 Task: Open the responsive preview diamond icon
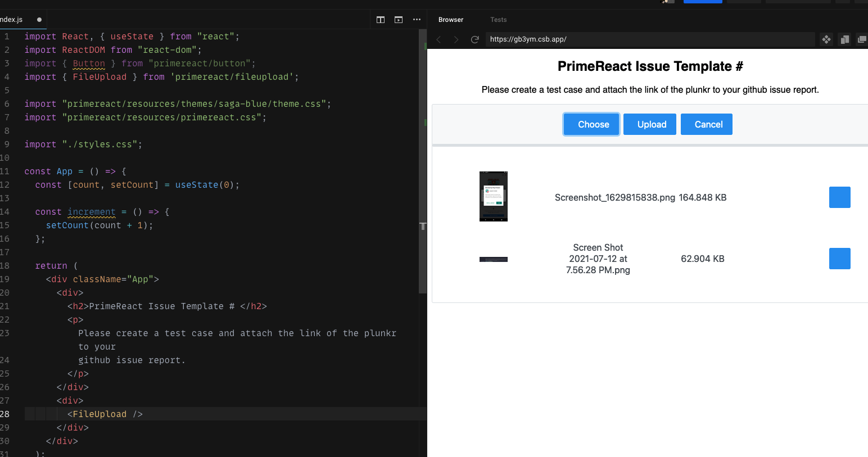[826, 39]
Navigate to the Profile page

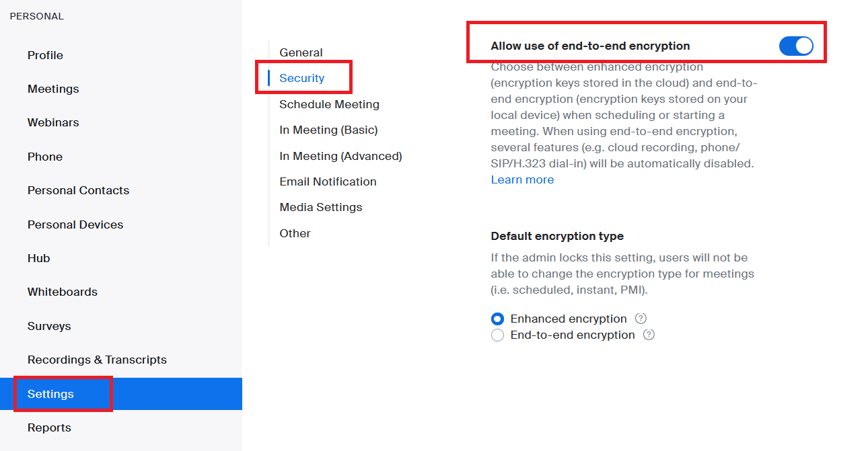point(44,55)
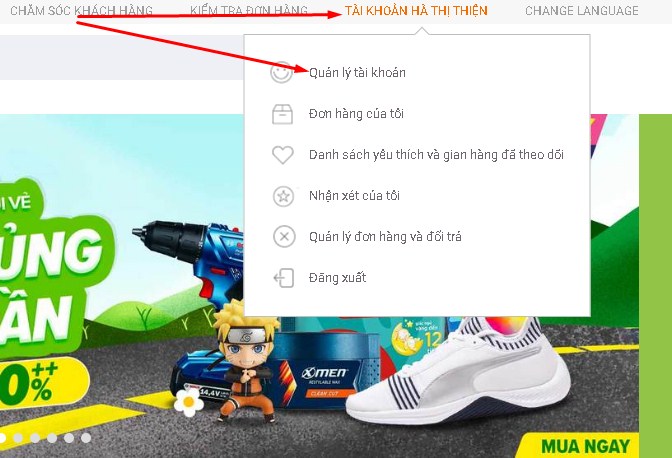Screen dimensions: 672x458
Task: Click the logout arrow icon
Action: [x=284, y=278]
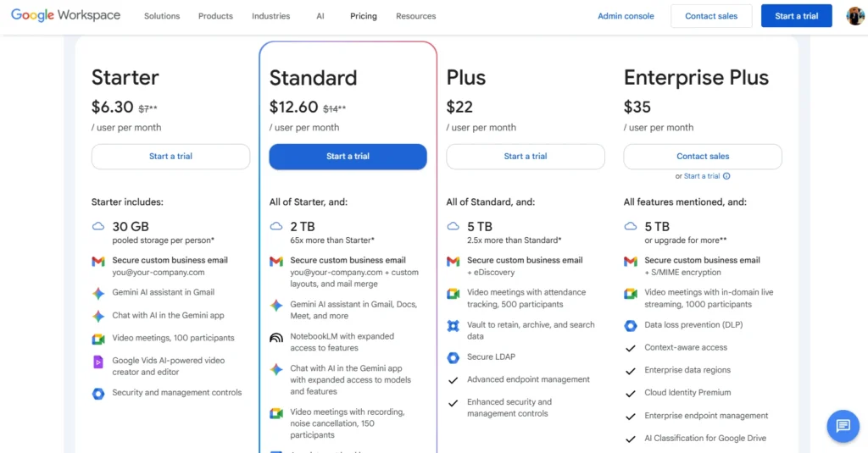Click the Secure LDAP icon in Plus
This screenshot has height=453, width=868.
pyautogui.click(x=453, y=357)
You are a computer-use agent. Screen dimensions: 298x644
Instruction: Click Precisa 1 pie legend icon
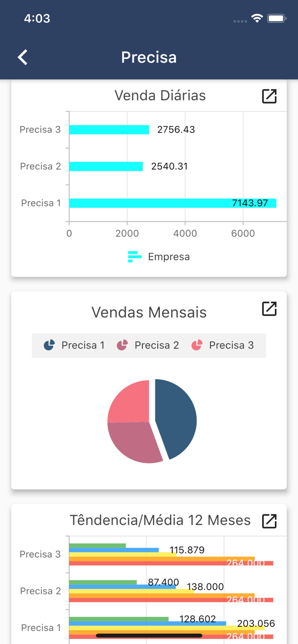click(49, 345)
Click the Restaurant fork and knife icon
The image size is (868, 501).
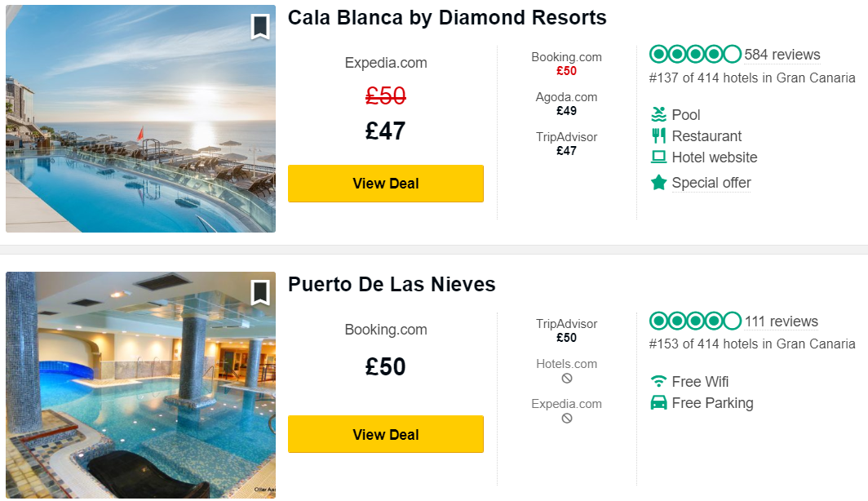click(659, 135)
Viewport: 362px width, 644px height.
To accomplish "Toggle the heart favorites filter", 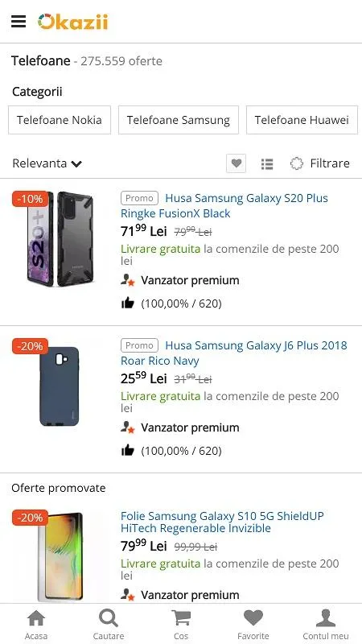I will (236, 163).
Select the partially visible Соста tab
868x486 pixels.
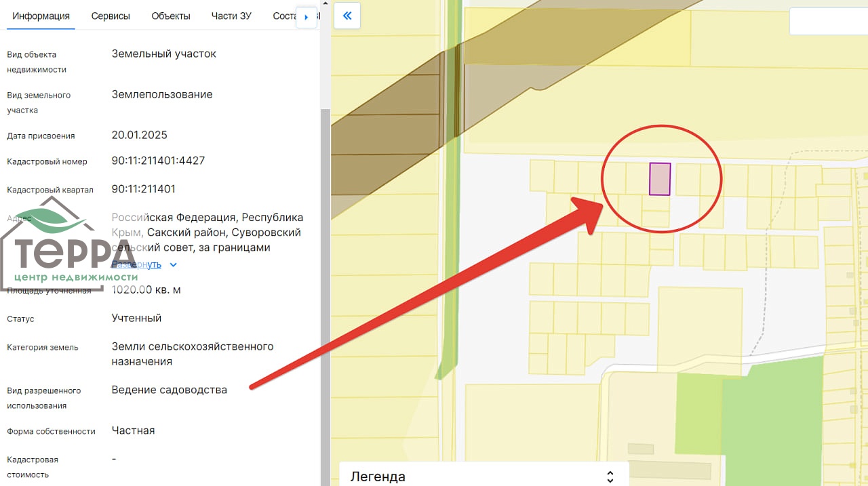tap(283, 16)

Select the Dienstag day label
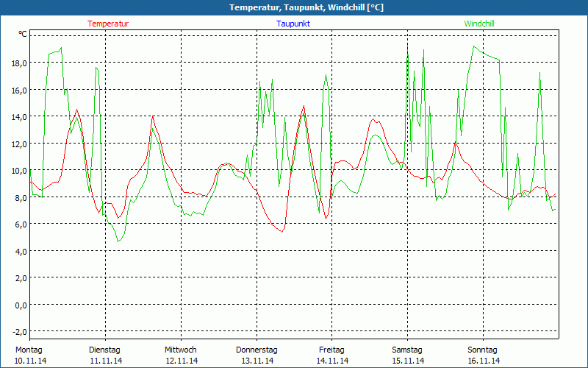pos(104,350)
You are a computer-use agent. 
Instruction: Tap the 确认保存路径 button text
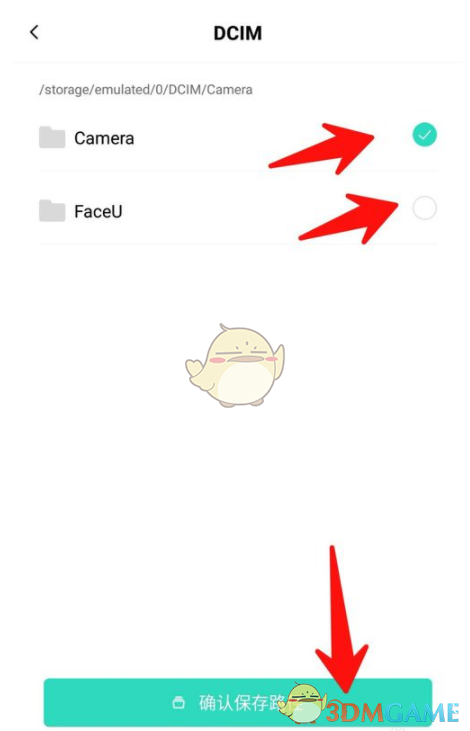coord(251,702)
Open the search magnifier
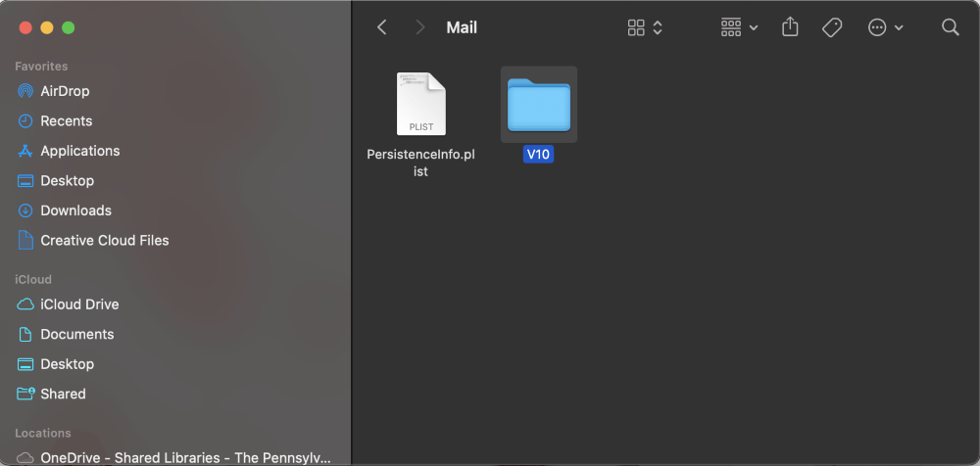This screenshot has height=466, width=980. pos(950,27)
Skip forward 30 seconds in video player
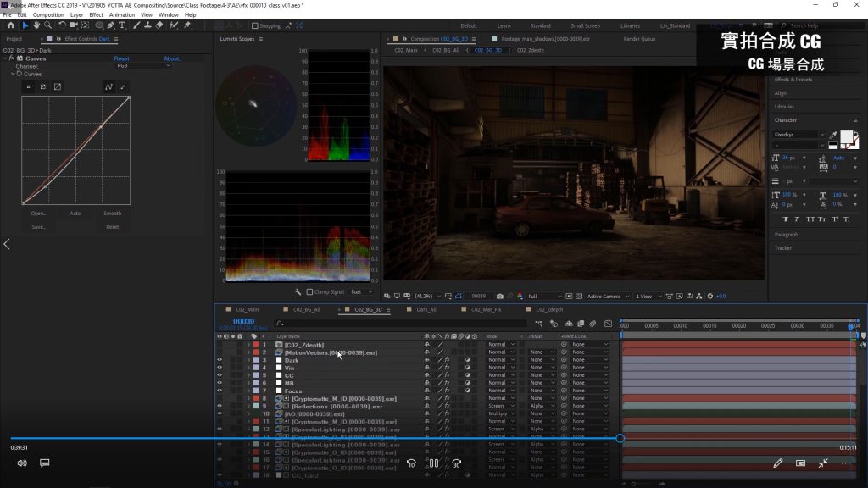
· · · ·
> **Task to complete**: Examine the records and pull out every line where the string "computer" occurs.

> **Exercise response**:
You are a computer-use agent. Screen dimensions: 298x644
You are a computer-use agent. 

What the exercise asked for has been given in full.